We surveyed more than 25,000 HBS graduates altogether; in this article we focus on MBAs, by far the largest proportion. Because we are primarily interested in the experiences of those who are still in the workplace, we report on Baby Boomers (ages 49–67), Generation X (ages 32–48), and Millennials (ages 26–31), also known as Generation Y. What our survey revealed suggests that the conventional wisdom about women’s careers doesn’t always square with reality.
Do Men and Women Want the Same Things?
The highly educated, ambitious women and men of HBS don’t differ much in terms of what they value and hope for in their lives and careers. We asked them to tell us how they defined success when they graduated from HBS and how they define it now, and they gave similar responses. Career-related factors figured prominently in their early definitions of success: Men and women mentioned job titles, job levels, and professional achievements at roughly the same rates.
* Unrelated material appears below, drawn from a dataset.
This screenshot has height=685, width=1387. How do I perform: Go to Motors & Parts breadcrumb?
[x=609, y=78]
When reflecting on how they define success today, both men and women cited career-related factors less often—unless they were Millennials, who mentioned those factors with about the same frequency across time. (This is unsurprising, given that only a few years have elapsed since they graduated, and most of their working lives are still ahead of them.) Today, however, family happiness, relationships, and balancing life and work, along with community service and helping others, are much more on the minds of Generation X and Baby Boomers. Two examples are illustrative. A woman in her forties, who left HBS about 20 years ago, told us: “For me, at age 25, success was defined by career success. Now I think of success much differently: Raising happy, productive children, contributing to the world around me, and pursuing work that is meaningful to me.” These sentiments were echoed by a man in his fifties, for whom success early on was “becoming a highly paid CEO of a medium-to-large business.” And today? “Striking a balance between work and family and giving back to society.” Indeed, when we asked respondents to rate the importance of nine career and life dimensions, nearly 100%, regardless of gender, said that “quality of personal and family relationships” was “very” or “extremely” important.
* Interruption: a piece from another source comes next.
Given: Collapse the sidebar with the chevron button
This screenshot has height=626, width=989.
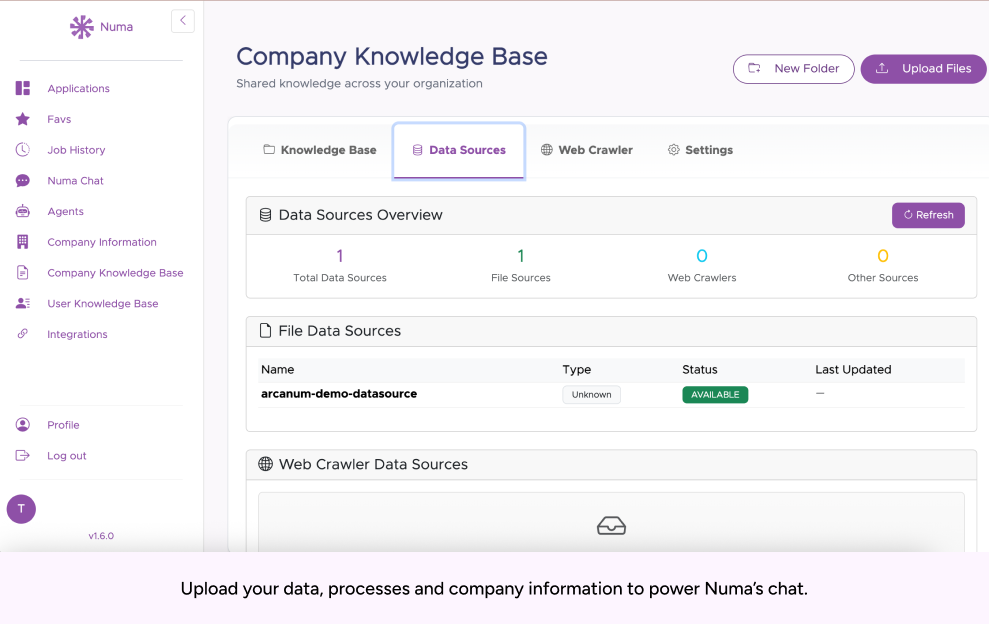Looking at the screenshot, I should (183, 21).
With regard to career importance, men and women were again in agreement. Their ratings of key dimensions of professional life, such as “work that is meaningful and satisfying” and “professional accomplishments,” were the same, and the majority said that “opportunities for career growth and development” were important to them, with women actually rating them slightly higher.
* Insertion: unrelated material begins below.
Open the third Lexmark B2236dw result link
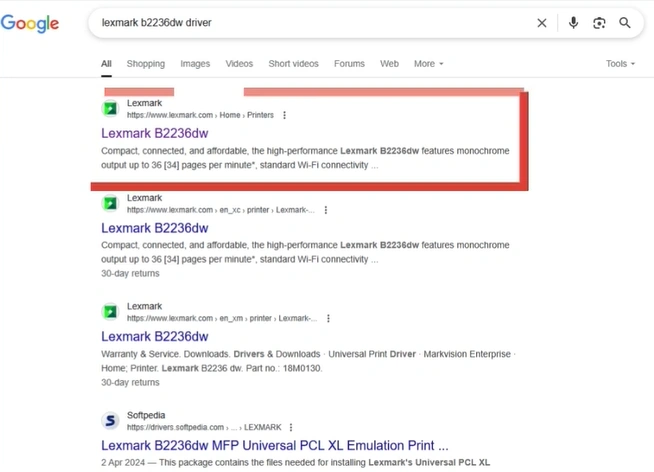Viewport: 654px width, 472px height. [154, 336]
It simply isn’t true that a large proportion of HBS alumnae have “opted out” to care for children.
These results indicate that Harvard MBAs aimed for and continue to value fulfilling professional and personal lives. Yet their ability to realize them has played out very differently according to gender. Among those graduates who are employed full-time, men are more likely to have direct reports, to hold profit-and-loss responsibility, and to be in senior management positions. Setting aside those measures of success, since not everyone aspires to them, we found that women are less satisfied with their careers. Whereas about 50% to 60% of men across the three generations told us they were “extremely satisfied” or “very satisfied” with their experiences of meaningful work, professional accomplishments, opportunities for career growth, and compatibility of work and personal life, only 40% to 50% of women were similarly satisfied on the same dimensions.